§ **Prompt 1**:
Answer these questions from the critique of Tyson's science communication:
(a) According to the critique, what was Galileo's trouble actually due to, rather than his mentioning heliocentricity?
(b) Which of Tyson's books is said to typify a parochial view of international science?
(c) What example of international cooperation does the critique name?
§ **Prompt 2**: Continue the critique of Tyson's science communication from its last sentence.

§ **Page extract**:
= = = = =
There have been at least two significant problems. One is dubious history of science. For example, in the cases of both Galileo and Bruno he has passed on undiluted the comic book version of history where Galileo is persecuted for mentioned heliocentricity (rather than his disastrous political handling of the  pope) and mutters 'Eppur si muove!' at his trial, and Bruno is burned at the stake for his advanced scientific ideas (both misrepresentations). Some argue that it getting history of science accurate doesn't matter if we get the right message about science across - but if we are prepared to distort historical data, why should anyone take scientific data seriously?

The other, and perhaps more dramatic, problem is a parochial view of international science, typified in Tyson's book Space Chronicles. To quote my review of that book:

Here’s one example, the words of an interviewer speaking to Tyson: ‘If we land on Mars, how are we going to know if USA is number one if an American astronaut is standing next to a French guy? Are we going to say, “Go Earth!”? No, we’re going to say, “Go USA!” Right?’ [Now this interviewer is apparently well-known in the US as a politically biassed one, but the point here is not so much that he said it, but that Tyson quotes it without contradicting it.] So basically international cooperation like CERN is a waste of time and money – all that’s important, all that space science is about, is knowing that USA is number one.
= = = = =
§ **Dataset content**:

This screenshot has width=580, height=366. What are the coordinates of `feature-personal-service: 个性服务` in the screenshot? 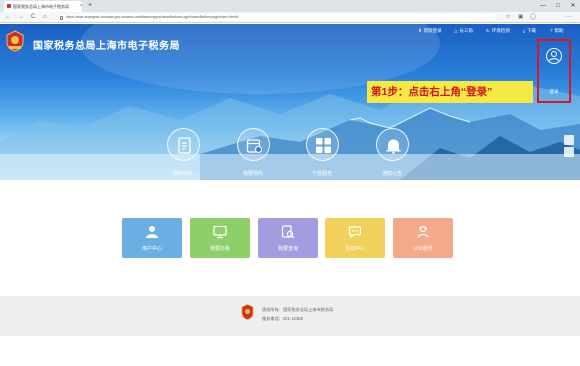 It's located at (322, 152).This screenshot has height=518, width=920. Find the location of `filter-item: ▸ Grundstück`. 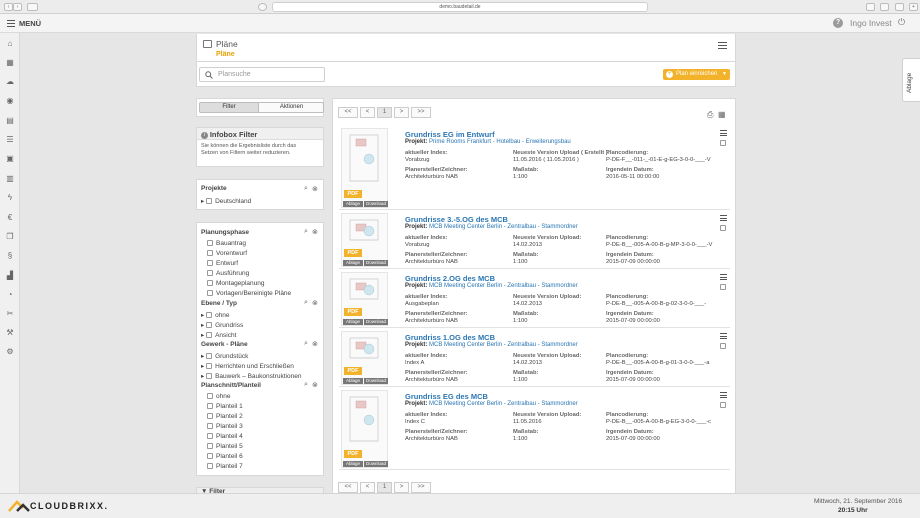

filter-item: ▸ Grundstück is located at coordinates (224, 356).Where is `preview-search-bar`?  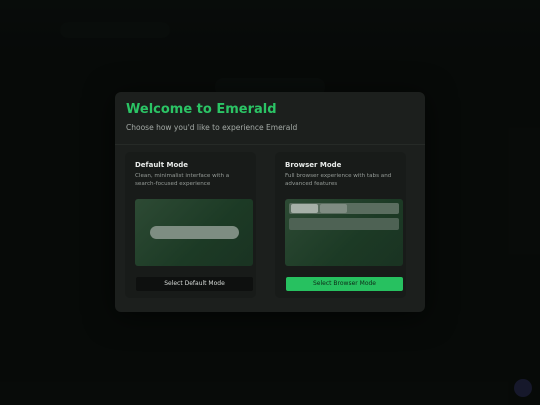 preview-search-bar is located at coordinates (194, 232).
= = = = =
§ **Task output 1**:
(a) His disastrous political handling of the pope.
(b) Space Chronicles.
(c) CERN.

§ **Task output 2**:
 An even better example, as it is purely Tyson’s own remarks, is when he is talking about the aerospace industry, bemoaning the loss of US control. He says ‘In the fifties, sixties, seventies, part of the eighties, every plane that landed in your city was made in America. From Aerolineas Argentinas to Zambian Airways, everybody flew Boeings.’ I’m sorry? I worked for an airline in the 1970s, and I can tell you this is total baloney (which is apparently American for bilge). Remind me, for example, who built the Comet, the first jet airliner. Which American company? Oh, no, it was British. Of course Boeing was the biggest player in the period he describes, but there were plenty of others. (There were even a couple of other US manufacturers. Remember Lockheed?) Could I just point out also who made the only supersonic airliner flying back then. And come to think of it, the only one to fly ever since. The UK and France. And what did the US contribute to this amazing advance? They tied it up with red tape and objections so it was impossible to fly it.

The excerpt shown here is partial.